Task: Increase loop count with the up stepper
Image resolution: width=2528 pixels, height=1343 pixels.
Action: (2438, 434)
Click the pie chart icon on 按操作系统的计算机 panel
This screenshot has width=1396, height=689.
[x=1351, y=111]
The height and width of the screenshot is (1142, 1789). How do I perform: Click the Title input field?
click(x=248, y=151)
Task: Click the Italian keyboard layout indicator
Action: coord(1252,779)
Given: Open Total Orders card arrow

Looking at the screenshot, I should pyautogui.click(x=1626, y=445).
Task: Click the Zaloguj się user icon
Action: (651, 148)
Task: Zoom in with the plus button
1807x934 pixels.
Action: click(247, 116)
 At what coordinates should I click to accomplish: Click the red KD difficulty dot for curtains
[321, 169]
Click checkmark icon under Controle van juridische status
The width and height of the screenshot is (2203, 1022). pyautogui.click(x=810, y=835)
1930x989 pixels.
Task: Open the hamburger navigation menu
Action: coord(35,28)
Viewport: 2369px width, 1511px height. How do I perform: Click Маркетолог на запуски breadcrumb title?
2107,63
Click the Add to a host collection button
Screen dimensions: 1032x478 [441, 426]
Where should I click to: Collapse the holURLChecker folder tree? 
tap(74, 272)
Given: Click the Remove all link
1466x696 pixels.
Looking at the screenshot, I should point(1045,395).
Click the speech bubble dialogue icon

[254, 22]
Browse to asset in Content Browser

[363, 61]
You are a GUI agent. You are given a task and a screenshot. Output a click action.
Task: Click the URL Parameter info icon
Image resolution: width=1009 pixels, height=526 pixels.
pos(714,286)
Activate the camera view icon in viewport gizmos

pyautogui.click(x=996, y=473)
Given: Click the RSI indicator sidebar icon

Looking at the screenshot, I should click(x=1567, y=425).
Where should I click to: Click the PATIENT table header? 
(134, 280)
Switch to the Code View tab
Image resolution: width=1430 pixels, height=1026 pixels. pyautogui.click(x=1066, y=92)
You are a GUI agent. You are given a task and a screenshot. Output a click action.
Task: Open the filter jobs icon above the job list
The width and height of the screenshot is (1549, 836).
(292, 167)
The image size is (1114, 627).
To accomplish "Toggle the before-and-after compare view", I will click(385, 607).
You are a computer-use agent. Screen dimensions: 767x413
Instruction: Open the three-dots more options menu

▬▬▬▬▬▬

◆ Goal of the exercise ◆
Set down each line of the material verbatim, from the first line through the line that contains "The image size is (1114, 627).".

◆ Answer to this task ◆
Task: Increase loop count with the up stepper
Image resolution: width=2528 pixels, height=1343 pixels.
Action: (2438, 434)
Click the pie chart icon on 按操作系统的计算机 panel
This screenshot has width=1396, height=689.
[x=1351, y=111]
The height and width of the screenshot is (1142, 1789). How do I perform: Click the Title input field?
click(x=248, y=151)
Task: Click the Italian keyboard layout indicator
Action: coord(1252,779)
Given: Open Total Orders card arrow

Looking at the screenshot, I should pyautogui.click(x=1626, y=445).
Task: Click the Zaloguj się user icon
Action: (651, 148)
Task: Zoom in with the plus button
1807x934 pixels.
Action: click(247, 116)
 At what coordinates should I click to accomplish: Click the red KD difficulty dot for curtains
[321, 169]
Click checkmark icon under Controle van juridische status
The width and height of the screenshot is (2203, 1022). pyautogui.click(x=810, y=835)
1930x989 pixels.
Task: Open the hamburger navigation menu
Action: coord(35,28)
Viewport: 2369px width, 1511px height. How do I perform: Click Маркетолог на запуски breadcrumb title?
2107,63
Click the Add to a host collection button
Screen dimensions: 1032x478 [441, 426]
Where should I click to: Collapse the holURLChecker folder tree? 
tap(74, 272)
Given: Click the Remove all link
1466x696 pixels.
Looking at the screenshot, I should point(1045,395).
Click the speech bubble dialogue icon

[254, 22]
Browse to asset in Content Browser

[363, 61]
You are a GUI agent. You are given a task and a screenshot. Output a click action.
Task: Click the URL Parameter info icon
Image resolution: width=1009 pixels, height=526 pixels.
pos(714,286)
Activate the camera view icon in viewport gizmos

pyautogui.click(x=996, y=473)
Given: Click the RSI indicator sidebar icon

Looking at the screenshot, I should click(x=1567, y=425).
Where should I click to: Click the PATIENT table header? 
(134, 280)
Switch to the Code View tab
Image resolution: width=1430 pixels, height=1026 pixels. pyautogui.click(x=1066, y=92)
You are a GUI agent. You are given a task and a screenshot. Output a click action.
Task: Open the filter jobs icon above the job list
The width and height of the screenshot is (1549, 836).
(292, 167)
The image size is (1114, 627).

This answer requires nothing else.